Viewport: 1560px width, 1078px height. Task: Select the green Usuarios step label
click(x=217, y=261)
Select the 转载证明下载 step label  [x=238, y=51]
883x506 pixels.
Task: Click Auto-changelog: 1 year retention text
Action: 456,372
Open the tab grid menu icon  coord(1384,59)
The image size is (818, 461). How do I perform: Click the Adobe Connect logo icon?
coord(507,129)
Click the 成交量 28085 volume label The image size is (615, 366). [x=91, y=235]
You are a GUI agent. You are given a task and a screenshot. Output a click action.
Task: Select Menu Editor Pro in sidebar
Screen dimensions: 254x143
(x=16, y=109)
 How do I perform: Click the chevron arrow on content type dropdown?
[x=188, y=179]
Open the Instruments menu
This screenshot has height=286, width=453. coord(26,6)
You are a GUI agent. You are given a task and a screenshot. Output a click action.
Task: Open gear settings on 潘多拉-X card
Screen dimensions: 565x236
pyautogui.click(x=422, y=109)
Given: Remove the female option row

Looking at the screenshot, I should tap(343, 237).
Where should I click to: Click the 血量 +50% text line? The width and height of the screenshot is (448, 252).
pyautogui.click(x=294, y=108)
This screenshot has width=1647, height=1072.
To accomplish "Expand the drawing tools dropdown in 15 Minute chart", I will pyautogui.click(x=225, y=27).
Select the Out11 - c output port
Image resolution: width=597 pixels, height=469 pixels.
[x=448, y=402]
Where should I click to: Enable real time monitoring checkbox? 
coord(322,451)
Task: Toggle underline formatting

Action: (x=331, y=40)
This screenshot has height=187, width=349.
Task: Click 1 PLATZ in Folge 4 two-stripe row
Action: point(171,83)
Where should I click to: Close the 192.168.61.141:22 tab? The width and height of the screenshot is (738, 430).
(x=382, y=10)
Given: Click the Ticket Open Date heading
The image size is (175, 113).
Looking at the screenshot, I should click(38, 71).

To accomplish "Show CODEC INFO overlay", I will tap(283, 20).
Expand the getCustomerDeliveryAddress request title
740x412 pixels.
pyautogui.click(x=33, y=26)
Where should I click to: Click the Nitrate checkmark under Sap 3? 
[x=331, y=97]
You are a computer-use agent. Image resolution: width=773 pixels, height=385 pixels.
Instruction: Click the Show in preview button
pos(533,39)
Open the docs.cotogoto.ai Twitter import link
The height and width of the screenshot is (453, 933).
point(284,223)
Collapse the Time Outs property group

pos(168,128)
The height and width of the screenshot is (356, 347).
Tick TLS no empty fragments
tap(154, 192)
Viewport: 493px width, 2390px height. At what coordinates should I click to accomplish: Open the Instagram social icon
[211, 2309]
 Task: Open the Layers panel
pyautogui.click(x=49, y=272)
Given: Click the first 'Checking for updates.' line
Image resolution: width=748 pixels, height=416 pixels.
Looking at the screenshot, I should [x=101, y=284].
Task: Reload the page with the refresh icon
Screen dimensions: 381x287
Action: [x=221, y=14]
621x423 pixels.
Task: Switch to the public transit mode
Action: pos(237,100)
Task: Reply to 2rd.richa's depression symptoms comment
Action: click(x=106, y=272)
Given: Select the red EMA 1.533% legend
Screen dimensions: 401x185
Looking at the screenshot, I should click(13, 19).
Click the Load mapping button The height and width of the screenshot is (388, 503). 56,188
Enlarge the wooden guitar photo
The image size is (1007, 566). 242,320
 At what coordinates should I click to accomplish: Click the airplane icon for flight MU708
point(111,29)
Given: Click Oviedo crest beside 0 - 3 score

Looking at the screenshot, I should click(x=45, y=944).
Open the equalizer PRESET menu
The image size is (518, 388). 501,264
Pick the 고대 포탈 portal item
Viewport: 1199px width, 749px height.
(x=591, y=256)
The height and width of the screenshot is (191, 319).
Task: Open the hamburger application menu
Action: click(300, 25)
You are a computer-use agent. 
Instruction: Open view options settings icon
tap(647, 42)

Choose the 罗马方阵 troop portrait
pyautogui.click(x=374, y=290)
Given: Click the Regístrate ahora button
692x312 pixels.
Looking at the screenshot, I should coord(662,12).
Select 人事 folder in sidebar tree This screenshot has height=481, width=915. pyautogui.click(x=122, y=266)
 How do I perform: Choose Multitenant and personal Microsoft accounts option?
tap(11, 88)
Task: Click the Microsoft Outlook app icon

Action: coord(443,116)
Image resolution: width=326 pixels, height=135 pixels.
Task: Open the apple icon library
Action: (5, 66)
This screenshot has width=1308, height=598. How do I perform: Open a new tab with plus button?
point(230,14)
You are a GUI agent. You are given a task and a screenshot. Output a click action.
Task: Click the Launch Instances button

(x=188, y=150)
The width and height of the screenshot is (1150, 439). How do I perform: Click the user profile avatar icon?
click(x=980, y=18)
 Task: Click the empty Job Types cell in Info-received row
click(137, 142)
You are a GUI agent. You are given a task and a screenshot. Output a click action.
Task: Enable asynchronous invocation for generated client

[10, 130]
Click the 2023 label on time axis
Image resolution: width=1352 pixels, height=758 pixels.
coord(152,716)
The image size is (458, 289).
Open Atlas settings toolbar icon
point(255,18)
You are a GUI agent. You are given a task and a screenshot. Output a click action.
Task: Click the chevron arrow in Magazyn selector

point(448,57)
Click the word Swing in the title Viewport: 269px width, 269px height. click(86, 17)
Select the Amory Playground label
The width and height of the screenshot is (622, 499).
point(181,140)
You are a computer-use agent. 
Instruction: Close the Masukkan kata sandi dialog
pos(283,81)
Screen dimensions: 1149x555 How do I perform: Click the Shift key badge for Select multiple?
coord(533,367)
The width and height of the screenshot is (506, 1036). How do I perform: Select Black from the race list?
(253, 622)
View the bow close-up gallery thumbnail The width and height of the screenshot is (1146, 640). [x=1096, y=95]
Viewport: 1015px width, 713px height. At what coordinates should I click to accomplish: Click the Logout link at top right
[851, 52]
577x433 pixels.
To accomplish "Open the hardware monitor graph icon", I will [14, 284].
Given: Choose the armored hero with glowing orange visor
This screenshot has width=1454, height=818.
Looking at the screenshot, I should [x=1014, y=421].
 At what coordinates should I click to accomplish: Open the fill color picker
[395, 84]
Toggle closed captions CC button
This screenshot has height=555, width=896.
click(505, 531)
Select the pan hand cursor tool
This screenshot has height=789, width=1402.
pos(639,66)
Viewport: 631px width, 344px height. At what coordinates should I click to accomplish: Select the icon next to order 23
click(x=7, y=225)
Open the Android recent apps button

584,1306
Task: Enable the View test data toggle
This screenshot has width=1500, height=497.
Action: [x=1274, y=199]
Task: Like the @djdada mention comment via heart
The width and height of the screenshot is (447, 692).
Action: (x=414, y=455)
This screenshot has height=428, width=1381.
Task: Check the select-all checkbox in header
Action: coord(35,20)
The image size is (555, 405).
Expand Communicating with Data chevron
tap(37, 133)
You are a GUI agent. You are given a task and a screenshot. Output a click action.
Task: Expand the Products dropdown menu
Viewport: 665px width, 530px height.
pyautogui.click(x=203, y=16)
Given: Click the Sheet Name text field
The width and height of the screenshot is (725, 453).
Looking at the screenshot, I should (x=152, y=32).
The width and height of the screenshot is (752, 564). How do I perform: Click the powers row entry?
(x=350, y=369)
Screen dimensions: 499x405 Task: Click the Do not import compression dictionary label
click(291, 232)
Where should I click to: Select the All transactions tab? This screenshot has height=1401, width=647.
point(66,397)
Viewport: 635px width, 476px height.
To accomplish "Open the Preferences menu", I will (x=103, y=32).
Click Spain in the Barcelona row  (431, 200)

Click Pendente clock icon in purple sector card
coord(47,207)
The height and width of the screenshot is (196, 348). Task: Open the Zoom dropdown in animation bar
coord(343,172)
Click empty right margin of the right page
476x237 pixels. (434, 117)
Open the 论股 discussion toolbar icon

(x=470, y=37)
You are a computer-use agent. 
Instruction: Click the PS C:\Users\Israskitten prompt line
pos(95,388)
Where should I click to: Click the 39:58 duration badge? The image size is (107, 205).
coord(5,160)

+--

# Action item
Reproduce every line above that contains the string "sidebar".

# Response to this exercise
Task: Select Menu Editor Pro in sidebar
Select 人事 folder in sidebar tree This screenshot has height=481, width=915. pyautogui.click(x=122, y=266)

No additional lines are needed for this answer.